The answer must be every entry below, word for word, with the pictures left out.

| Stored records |

┄┄┄┄┄┄┄┄┄┄

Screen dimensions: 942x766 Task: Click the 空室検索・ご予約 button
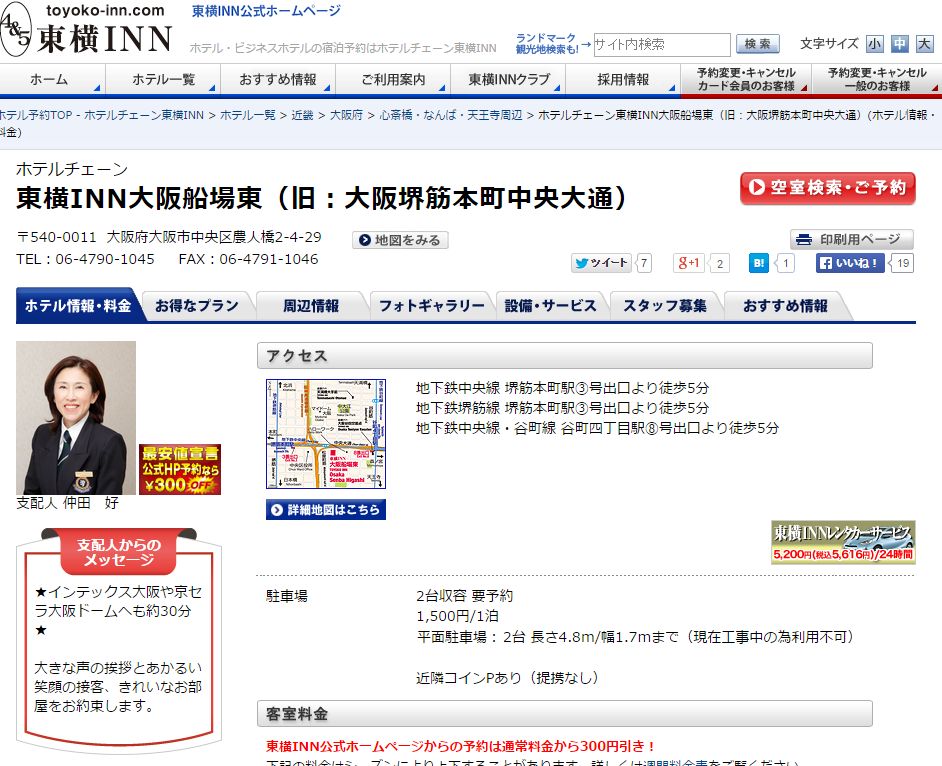point(828,188)
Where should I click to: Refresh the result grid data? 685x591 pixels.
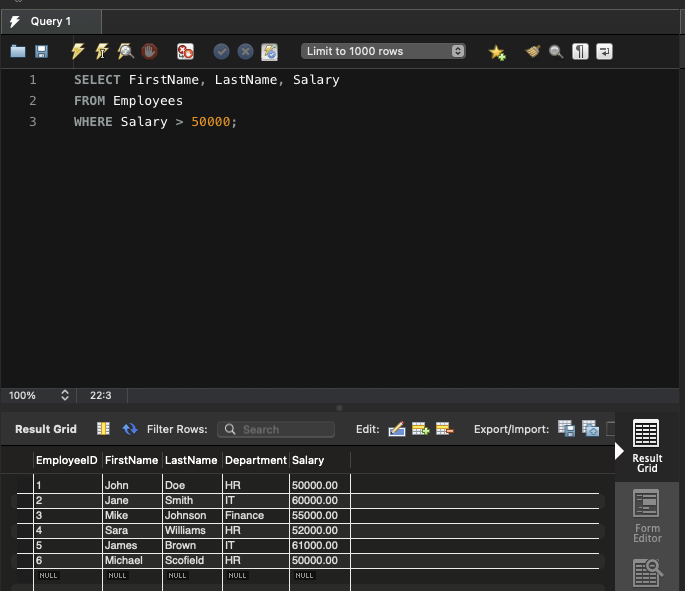[129, 429]
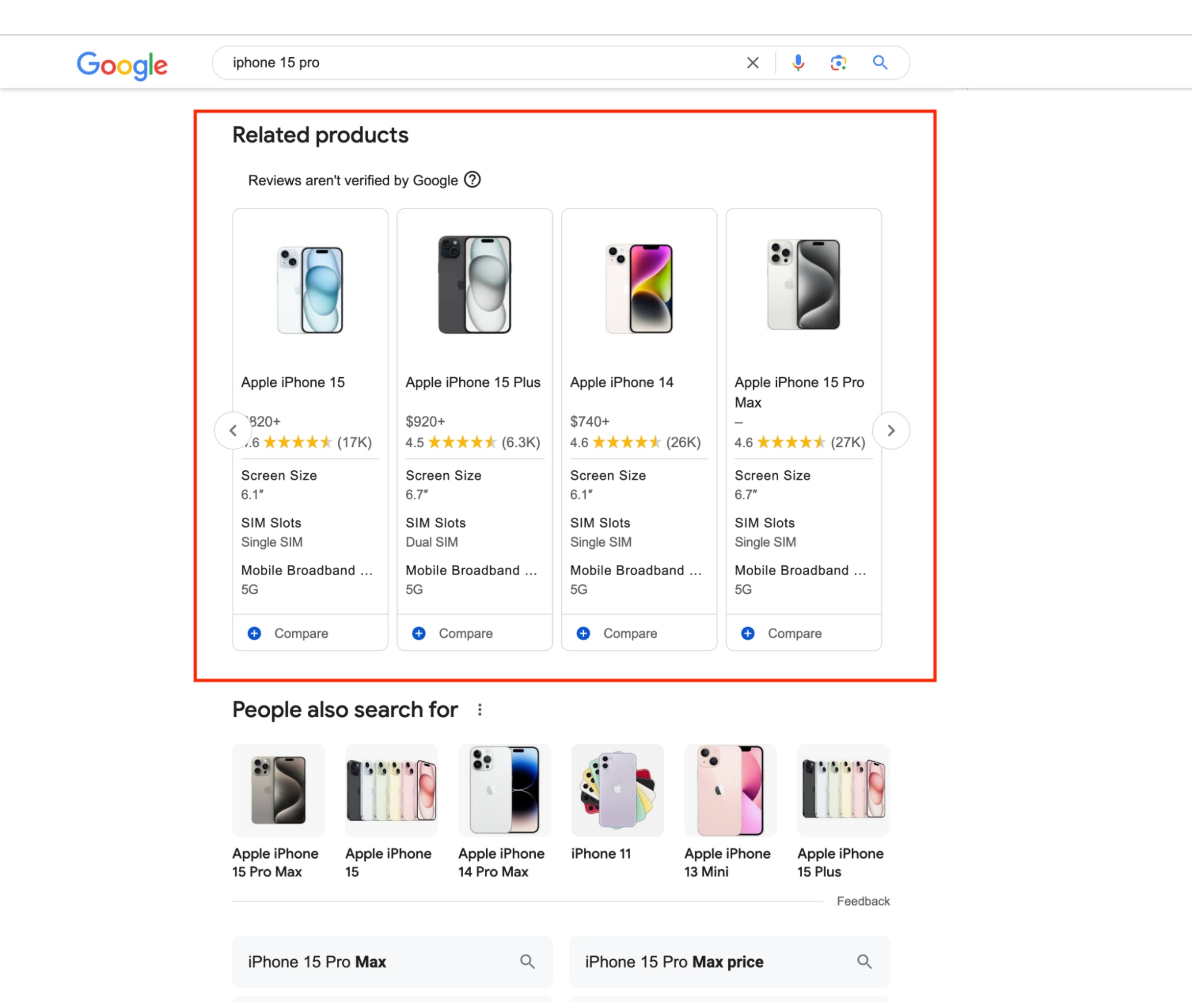1192x1008 pixels.
Task: Open the reviews verification help icon
Action: click(x=472, y=179)
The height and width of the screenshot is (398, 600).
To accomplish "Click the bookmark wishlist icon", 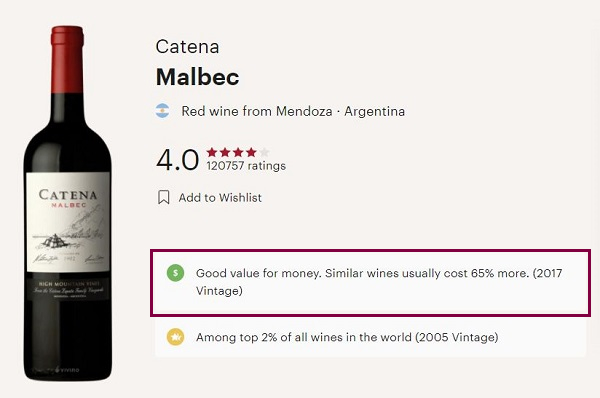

┄┄┄┄┄┄┄┄┄┄

| ANSWER SECTION |
Screen dimensions: 942x766 Task: Click the 空室検索・ご予約 button
point(828,188)
Where should I click to: Refresh the result grid data? 685x591 pixels.
[129, 429]
1192x1008 pixels.
Task: Open the reviews verification help icon
Action: click(x=472, y=179)
The height and width of the screenshot is (398, 600).
To accomplish "Click the bookmark wishlist icon", 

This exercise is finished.